Sunday, April 01, 2007

When an apple orchard goes bad

There's trouble in Maywood, a city in Los Angeles County involving its police department.

Only 37 officers on the force, but many of them were either fired for prior misconduct or had failed to satisfactorily complete training programs while at other law enforcement agencies before coming to Maywood, according to an article written in the Los Angeles Times.

About one-third of the department's officers have gotten into trouble before being hired and several officers have been charged with criminal offenses after being hired by the city. This article should be must reading for everyone because it truly is the most pathetic account of a law enforcement agency gone amok because it hired people to be officers who should never have been hired. It doesn't get much worse than this. At least, not since the shutdown of Adelanto's police department in the 1990s.


Maywood hire police with past troubles


Officers coming to Maywood were fired by other Los Angeles county agencies including the Los Angeles Police Department for among other things, driving drunk and shooting their firearms in a negligent fashion or beating inmates in the jails. Even the current chief of the Maywood police department was fired from another police department after getting convicted of verbally threatening his girlfriend. This was of course after he had been convicted by a jury for battering the same girlfriend, but the case was overturned because of issues with the jury deliberations. Still this chief heads an agency that is filled with officers who had previously been fired for engaging in one form or misconduct or another which had led to it earning the nickname, the "department of second chances".

Unfortunately, many of these officers have been using these second chances to get into further trouble in their new jobs.

The city officials in Maywood seem nonchalant about their police department's history.

> [Work instructions]
Decide whether each statement agrees with the post about Maywood's police department, answering yes or no and quoting the deciding words of the post: 1. The Maywood police force has 37 officers. 2. The department came to be called the "department of second chances". 3. Maywood city officials appear alarmed about their police department's history. The data after this text isn't needed.

> [Material]
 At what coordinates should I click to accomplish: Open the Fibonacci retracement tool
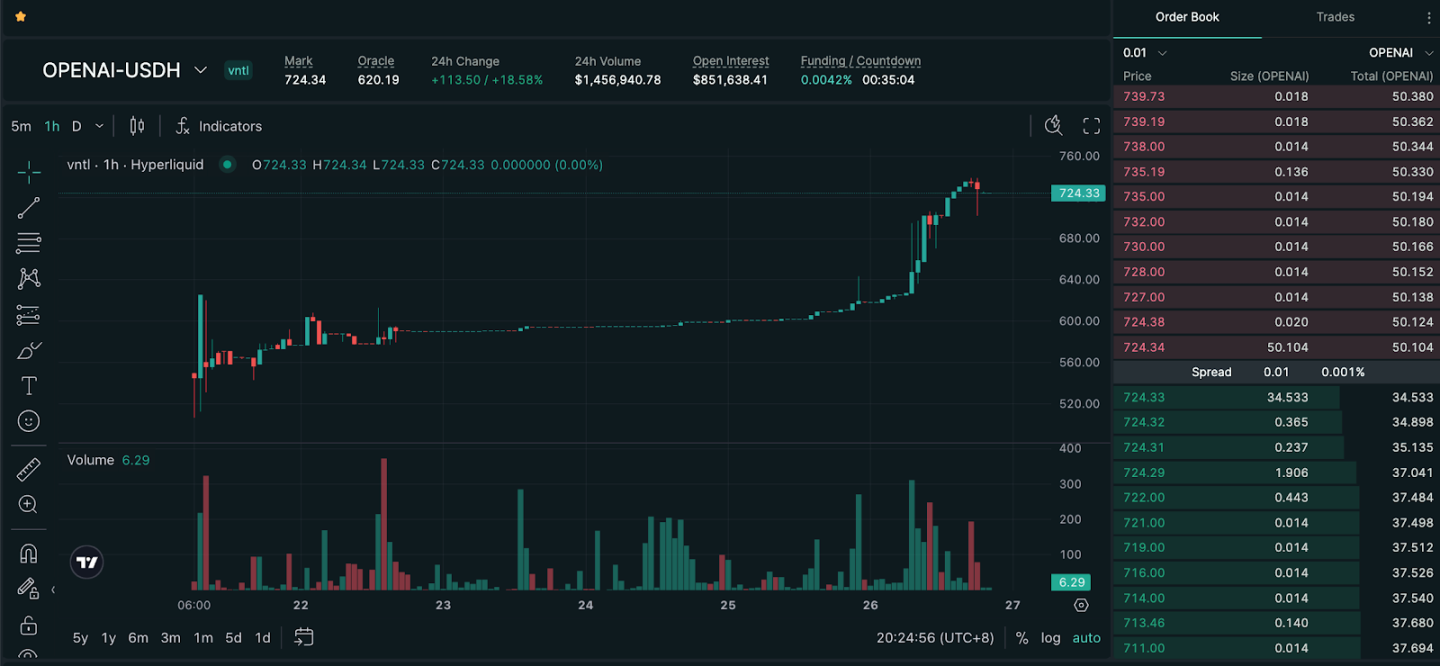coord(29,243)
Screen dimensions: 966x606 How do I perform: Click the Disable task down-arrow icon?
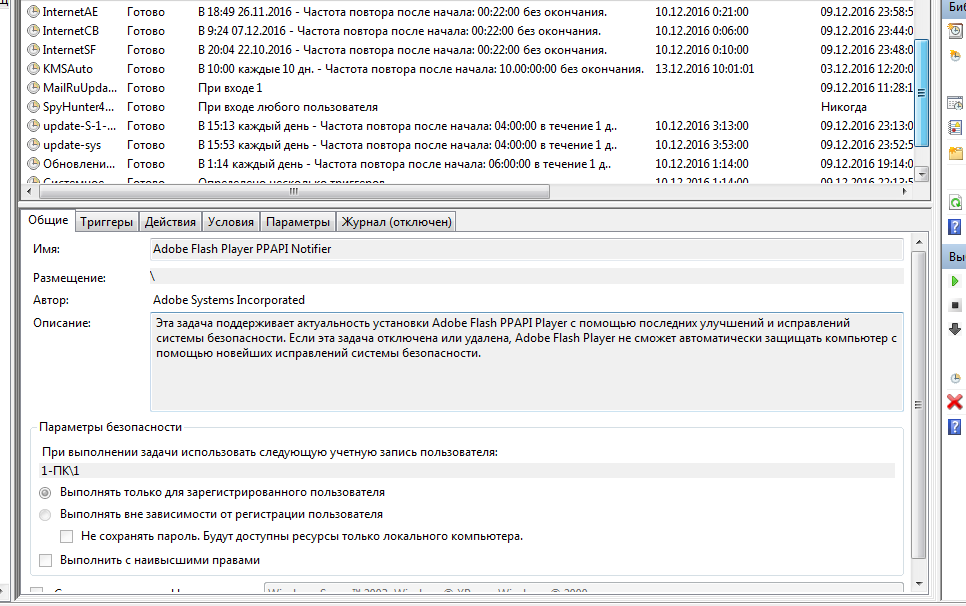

> [Full solution]
1. Yes: "Only 37 officers on the force"
2. Yes: "which had led to it earning the nickname, the "department of second chances""
3. No: "The city officials in Maywood seem nonchalant about their police department's history."